The study identified significant information redundancy in public benchmarks for Key-Information Extraction, with 75% template replication in SROIE and 16% in FUNSD, and proposed resampling strategies to better evaluate model generalization, showing performance drops of up to 10.5% F1 for less-suited models.
Advances in the Visually-rich Document Understanding (VrDU) field and particularly the Key-Information Extraction (KIE) task are marked with the emergence of efficient Transformer-based approaches such as the LayoutLM models. Despite the good performance of KIE models when fine-tuned on public benchmarks, they still struggle to generalize on complex real-life use-cases lacking sufficient document annotations.

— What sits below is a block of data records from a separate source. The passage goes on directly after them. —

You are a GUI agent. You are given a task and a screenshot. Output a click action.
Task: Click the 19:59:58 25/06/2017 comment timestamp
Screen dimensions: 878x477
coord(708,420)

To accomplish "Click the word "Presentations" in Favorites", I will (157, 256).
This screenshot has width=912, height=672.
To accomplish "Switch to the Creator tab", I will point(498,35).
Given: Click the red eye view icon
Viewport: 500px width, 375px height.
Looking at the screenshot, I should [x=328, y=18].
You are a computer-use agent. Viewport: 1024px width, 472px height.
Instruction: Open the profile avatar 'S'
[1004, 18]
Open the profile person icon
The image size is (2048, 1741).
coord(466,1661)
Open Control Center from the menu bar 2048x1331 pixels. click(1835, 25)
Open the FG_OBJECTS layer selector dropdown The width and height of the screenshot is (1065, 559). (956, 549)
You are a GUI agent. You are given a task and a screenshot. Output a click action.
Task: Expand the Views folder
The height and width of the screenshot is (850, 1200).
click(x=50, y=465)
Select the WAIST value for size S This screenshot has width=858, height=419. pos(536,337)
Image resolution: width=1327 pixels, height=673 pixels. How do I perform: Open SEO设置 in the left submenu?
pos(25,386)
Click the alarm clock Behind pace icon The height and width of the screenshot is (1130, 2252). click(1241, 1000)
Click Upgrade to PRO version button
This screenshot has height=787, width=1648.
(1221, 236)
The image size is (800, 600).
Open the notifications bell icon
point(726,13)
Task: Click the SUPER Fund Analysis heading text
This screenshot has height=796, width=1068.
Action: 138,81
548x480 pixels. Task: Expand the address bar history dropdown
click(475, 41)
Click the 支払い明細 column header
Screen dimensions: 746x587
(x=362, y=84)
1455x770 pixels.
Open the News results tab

Our research highlighted that KIE standard benchmarks such as SROIE and FUNSD contain significant similarity between training and testing documents and can be adjusted to better evaluate the generalization of models. In this work, we designed experiments to quantify the information redundancy in public benchmarks, revealing a 75% template replication in SROIE official test set and 16% in FUNSD. We also proposed resampling strategies to provide benchmarks more representative of the generalization ability of models. We showed that models not suited for document analysis struggle on the adjusted splits dropping on average 10,5% F1 score on SROIE and 3.5% on FUNSD compared to multi-modal models dropping only 7,5% F1 on SROIE and 0.5% F1 on FUNSD.